─── Extract provided ───
If you have never read the book by Marvin Olasky, THE TRAGEDY OF AMERICAN COMPASSION, you should.  The saga behind today’s government programs is truly a war on the values that made America a great nation!  The book shows how we are bankrupting our nation by doing the exact opposite of what genuinely helps the disadvantaged. 

 

We would rather pay people to sit on their ass and complain than to work below a government arbitrarily established minimum wage.  What utter stupidity and we go for it. 

 

Unfortunately, conservative types seem to be more interested in wanting to cut back on government programs that subsidize the poor than demanding solutions (like eliminating the minimum wage or creating exceptions to it) so the currently unemployable can find work.  Better to have the poor working at $2 to $5 (or whatever) an hour and developing some sound work habits and skills than being idlers.  In the meantime, let them keep collecting their government subsidies—at least until they get solidly on their feet.  Better they work than not.  I hear no common sense on this issue—just politicians pandering for more costly and unproductive government programs.  Make no mistake about it—it is government that created the mess.  So don’t expect them to be capable of fixing it.

 

Maybe, if we abandoned the minimum wage, cut back on frivolous lawsuits, and demanded that able bodied welfare recipients work at some (non-government) job in order to retain their government subsidies, we might be able to once again start competing in the global economy on production that has been farmed out overseas.
─── Data excerpts ───
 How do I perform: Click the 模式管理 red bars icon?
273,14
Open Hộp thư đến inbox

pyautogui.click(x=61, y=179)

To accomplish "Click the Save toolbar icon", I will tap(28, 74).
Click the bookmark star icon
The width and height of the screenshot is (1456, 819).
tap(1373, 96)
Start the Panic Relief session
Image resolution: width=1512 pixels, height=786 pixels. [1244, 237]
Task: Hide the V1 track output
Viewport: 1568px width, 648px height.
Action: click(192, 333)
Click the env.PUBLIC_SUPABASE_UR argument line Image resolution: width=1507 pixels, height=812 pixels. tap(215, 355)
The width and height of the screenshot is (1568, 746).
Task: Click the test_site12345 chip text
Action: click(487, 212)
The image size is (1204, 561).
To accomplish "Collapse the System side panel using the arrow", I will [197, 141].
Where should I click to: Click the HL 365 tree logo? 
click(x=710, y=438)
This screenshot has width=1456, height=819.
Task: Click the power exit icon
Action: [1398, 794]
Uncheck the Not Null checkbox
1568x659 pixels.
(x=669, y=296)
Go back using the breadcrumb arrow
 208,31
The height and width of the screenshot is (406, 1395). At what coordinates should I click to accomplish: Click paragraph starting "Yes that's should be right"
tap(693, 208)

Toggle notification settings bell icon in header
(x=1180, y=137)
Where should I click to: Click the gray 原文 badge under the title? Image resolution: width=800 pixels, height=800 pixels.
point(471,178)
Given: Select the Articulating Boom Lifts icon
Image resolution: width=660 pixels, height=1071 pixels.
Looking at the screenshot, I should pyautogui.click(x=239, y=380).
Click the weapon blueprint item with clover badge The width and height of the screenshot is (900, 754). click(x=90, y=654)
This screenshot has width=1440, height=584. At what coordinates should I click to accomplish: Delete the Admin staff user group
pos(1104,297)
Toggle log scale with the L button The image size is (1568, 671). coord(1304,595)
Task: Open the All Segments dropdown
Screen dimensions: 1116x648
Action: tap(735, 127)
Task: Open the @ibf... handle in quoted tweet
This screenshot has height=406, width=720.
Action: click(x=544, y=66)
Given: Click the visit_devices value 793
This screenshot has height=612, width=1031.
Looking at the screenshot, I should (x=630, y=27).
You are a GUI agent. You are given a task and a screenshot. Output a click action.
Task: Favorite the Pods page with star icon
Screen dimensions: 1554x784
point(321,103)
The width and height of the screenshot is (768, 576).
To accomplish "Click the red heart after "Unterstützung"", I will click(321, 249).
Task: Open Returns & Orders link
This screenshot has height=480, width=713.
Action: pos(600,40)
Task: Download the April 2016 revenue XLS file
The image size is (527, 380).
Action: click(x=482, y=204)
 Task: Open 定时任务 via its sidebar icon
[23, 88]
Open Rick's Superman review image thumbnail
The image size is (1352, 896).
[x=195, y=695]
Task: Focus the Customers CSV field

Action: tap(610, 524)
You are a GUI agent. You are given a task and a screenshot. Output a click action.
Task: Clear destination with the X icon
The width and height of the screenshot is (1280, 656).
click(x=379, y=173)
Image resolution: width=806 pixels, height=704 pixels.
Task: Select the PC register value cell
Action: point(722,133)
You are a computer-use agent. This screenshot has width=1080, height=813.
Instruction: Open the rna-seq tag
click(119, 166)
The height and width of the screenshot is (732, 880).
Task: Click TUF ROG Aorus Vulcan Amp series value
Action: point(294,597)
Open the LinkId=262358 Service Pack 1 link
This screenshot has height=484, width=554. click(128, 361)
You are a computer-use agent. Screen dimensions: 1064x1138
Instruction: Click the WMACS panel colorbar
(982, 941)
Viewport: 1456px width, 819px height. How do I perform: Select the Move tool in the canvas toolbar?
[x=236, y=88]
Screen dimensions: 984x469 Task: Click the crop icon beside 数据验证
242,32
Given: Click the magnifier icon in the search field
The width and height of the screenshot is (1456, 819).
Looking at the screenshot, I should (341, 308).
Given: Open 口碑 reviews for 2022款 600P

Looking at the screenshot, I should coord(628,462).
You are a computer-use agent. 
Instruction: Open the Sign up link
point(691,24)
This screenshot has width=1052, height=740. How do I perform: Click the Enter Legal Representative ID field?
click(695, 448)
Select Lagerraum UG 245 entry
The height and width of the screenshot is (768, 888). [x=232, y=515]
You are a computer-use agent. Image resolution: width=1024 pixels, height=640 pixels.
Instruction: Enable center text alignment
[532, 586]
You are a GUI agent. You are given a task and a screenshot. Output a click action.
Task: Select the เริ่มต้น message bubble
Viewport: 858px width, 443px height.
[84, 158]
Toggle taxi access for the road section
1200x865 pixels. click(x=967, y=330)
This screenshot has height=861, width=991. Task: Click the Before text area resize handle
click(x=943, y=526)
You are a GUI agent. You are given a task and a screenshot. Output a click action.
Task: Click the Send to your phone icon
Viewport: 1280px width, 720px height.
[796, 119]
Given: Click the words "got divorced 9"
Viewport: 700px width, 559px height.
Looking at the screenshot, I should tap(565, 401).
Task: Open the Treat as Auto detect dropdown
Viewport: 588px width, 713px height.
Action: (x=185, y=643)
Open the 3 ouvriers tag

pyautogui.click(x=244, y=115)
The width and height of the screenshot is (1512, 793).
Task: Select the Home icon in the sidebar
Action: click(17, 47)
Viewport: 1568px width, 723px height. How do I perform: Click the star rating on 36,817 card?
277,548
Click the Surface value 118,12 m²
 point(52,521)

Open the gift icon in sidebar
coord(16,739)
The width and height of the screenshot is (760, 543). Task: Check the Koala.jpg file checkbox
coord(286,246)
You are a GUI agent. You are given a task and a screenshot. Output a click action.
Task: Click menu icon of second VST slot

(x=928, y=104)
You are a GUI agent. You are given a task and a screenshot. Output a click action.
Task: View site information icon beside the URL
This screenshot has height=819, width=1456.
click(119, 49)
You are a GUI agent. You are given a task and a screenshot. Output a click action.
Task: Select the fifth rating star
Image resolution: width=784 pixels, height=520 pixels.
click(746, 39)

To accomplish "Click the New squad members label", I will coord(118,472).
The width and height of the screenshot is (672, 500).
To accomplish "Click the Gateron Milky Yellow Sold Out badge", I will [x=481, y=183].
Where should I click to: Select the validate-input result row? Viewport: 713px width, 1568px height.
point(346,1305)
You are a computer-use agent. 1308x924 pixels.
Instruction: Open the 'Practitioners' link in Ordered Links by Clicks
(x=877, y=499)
───
In the minimum wage essay above, transcribe word for word the passage that starts at the words "If you have" and ends after "we go for it.".

If you have never read the book by Marvin Olasky, THE TRAGEDY OF AMERICAN COMPASSION, you should.  The saga behind today’s government programs is truly a war on the values that made America a great nation!  The book shows how we are bankrupting our nation by doing the exact opposite of what genuinely helps the disadvantaged. 

 

We would rather pay people to sit on their ass and complain than to work below a government arbitrarily established minimum wage.  What utter stupidity and we go for it.